**PROBLEM STATEMENT:** Every line below from the one containing "This screenshot has height=893, width=1011." through the one containing "Given: Collapse the Course Lessons tree node" must be transcribed exactly. Omit all lines outside that stretch.

Stored data entries
"""

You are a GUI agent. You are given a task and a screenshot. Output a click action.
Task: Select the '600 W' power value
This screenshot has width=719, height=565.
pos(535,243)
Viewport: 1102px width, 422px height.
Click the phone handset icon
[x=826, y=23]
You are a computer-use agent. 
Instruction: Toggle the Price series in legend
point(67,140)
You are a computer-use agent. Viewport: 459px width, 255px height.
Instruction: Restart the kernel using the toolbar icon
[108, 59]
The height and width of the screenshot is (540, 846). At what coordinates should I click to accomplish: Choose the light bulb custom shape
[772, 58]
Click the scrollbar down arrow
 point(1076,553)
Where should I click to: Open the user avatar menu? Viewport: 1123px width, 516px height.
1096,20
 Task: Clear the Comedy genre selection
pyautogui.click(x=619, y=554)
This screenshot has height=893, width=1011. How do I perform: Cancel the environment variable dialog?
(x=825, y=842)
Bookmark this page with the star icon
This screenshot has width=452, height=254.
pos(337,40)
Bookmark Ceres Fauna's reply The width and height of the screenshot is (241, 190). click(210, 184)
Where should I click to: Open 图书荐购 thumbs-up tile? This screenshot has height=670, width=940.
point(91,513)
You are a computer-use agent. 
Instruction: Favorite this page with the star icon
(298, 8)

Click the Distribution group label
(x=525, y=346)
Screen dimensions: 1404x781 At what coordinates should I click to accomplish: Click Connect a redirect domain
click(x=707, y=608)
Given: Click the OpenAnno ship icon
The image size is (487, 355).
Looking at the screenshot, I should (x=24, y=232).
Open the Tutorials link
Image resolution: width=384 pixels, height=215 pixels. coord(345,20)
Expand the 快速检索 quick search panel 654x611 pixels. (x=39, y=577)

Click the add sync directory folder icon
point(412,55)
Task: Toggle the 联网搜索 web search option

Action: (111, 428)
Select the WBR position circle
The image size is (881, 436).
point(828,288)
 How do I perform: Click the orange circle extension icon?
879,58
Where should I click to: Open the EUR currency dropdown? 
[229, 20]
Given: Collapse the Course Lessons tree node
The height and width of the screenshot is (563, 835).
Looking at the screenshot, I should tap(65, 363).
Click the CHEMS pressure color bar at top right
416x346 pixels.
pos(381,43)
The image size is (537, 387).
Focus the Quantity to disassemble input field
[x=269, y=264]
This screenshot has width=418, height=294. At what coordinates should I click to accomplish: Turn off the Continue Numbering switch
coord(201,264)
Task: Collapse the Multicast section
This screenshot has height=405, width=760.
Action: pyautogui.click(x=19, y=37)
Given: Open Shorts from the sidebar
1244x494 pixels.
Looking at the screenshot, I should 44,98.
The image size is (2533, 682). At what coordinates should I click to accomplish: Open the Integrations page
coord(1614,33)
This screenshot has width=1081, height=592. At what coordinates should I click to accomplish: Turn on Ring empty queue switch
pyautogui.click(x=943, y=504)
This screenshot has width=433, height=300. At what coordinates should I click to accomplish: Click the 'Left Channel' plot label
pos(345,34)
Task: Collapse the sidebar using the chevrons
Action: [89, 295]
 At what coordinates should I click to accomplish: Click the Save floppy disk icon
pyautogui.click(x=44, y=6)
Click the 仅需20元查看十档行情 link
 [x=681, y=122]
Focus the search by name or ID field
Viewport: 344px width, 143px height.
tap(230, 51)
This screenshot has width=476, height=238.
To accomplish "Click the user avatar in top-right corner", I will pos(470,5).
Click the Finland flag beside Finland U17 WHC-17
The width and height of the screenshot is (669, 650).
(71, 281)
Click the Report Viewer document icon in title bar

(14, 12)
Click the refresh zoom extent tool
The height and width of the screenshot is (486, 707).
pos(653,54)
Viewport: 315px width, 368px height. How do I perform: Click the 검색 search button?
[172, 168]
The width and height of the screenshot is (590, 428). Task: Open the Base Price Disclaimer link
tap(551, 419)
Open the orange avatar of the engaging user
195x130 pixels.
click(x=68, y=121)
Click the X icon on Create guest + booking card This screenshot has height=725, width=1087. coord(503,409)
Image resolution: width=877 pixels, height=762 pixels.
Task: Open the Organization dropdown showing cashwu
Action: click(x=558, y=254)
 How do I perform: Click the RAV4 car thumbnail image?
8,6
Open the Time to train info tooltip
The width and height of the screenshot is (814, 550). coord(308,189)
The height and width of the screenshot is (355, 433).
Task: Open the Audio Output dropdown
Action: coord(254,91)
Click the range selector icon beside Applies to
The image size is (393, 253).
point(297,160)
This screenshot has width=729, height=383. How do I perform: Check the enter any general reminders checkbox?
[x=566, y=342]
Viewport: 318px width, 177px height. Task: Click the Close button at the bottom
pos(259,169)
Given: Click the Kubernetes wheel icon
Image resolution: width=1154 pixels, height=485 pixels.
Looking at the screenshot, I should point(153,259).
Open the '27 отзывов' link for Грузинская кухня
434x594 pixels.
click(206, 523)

"""

**ANSWER BOX:**
This screenshot has height=893, width=1011. How do I perform: Cancel the environment variable dialog?
(x=825, y=842)
Bookmark this page with the star icon
This screenshot has width=452, height=254.
pos(337,40)
Bookmark Ceres Fauna's reply The width and height of the screenshot is (241, 190). click(210, 184)
Where should I click to: Open 图书荐购 thumbs-up tile? This screenshot has height=670, width=940.
point(91,513)
You are a computer-use agent. 
Instruction: Favorite this page with the star icon
(298, 8)

Click the Distribution group label
(x=525, y=346)
Screen dimensions: 1404x781 At what coordinates should I click to accomplish: Click Connect a redirect domain
click(x=707, y=608)
Given: Click the OpenAnno ship icon
The image size is (487, 355).
Looking at the screenshot, I should (x=24, y=232).
Open the Tutorials link
Image resolution: width=384 pixels, height=215 pixels. coord(345,20)
Expand the 快速检索 quick search panel 654x611 pixels. (x=39, y=577)

Click the add sync directory folder icon
point(412,55)
Task: Toggle the 联网搜索 web search option

Action: (111, 428)
Select the WBR position circle
The image size is (881, 436).
point(828,288)
 How do I perform: Click the orange circle extension icon?
879,58
Where should I click to: Open the EUR currency dropdown? 
[229, 20]
Given: Collapse the Course Lessons tree node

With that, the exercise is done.